An exact, line-by-line copy is needed, beginning at the line with "Click the sidebar" and ending at the last line of the listing below.
------------------------------------------------------------
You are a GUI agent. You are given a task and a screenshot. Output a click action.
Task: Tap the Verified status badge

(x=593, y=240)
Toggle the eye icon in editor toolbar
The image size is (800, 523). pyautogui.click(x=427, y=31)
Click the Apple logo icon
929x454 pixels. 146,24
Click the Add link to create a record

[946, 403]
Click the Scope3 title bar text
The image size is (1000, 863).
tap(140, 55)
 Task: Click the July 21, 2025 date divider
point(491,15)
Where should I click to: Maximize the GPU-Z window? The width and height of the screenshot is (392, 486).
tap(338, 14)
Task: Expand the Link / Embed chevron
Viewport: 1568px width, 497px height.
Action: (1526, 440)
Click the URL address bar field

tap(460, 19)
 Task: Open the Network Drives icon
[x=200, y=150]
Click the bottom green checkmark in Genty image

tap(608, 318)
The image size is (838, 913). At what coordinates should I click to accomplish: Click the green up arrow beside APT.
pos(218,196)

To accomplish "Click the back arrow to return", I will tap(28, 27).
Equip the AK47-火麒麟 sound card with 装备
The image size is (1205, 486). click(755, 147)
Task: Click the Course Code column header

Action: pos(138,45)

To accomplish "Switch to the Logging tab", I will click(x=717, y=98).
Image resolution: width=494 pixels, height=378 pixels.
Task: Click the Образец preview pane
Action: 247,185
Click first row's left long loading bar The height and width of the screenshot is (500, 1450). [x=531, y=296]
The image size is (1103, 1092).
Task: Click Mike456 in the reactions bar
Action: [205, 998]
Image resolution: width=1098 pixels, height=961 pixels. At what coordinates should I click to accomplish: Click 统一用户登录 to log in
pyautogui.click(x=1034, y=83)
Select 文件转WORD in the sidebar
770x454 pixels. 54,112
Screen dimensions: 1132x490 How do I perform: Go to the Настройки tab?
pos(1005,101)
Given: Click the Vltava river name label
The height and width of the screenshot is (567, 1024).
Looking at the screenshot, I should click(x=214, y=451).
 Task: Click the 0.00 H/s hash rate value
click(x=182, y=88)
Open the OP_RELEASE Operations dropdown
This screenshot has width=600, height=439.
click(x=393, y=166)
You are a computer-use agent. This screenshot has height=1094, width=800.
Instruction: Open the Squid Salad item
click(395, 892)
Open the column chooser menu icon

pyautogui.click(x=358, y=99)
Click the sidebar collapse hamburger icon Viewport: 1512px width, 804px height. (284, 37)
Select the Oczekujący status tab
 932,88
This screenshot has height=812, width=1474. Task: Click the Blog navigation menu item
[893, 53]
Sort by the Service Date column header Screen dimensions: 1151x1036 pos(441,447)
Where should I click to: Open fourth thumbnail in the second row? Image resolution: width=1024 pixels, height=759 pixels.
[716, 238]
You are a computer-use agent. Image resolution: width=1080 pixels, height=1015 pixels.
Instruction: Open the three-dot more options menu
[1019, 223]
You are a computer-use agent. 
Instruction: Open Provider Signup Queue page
------------------------------------------------------------
**Written answer:**
Click the sidebar collapse hamburger icon Viewport: 1512px width, 804px height. (284, 37)
Select the Oczekujący status tab
 932,88
This screenshot has height=812, width=1474. Task: Click the Blog navigation menu item
[893, 53]
Sort by the Service Date column header Screen dimensions: 1151x1036 pos(441,447)
Where should I click to: Open fourth thumbnail in the second row? Image resolution: width=1024 pixels, height=759 pixels.
[716, 238]
You are a computer-use agent. Image resolution: width=1080 pixels, height=1015 pixels.
Instruction: Open the three-dot more options menu
[1019, 223]
You are a computer-use agent. 
Instruction: Open Provider Signup Queue page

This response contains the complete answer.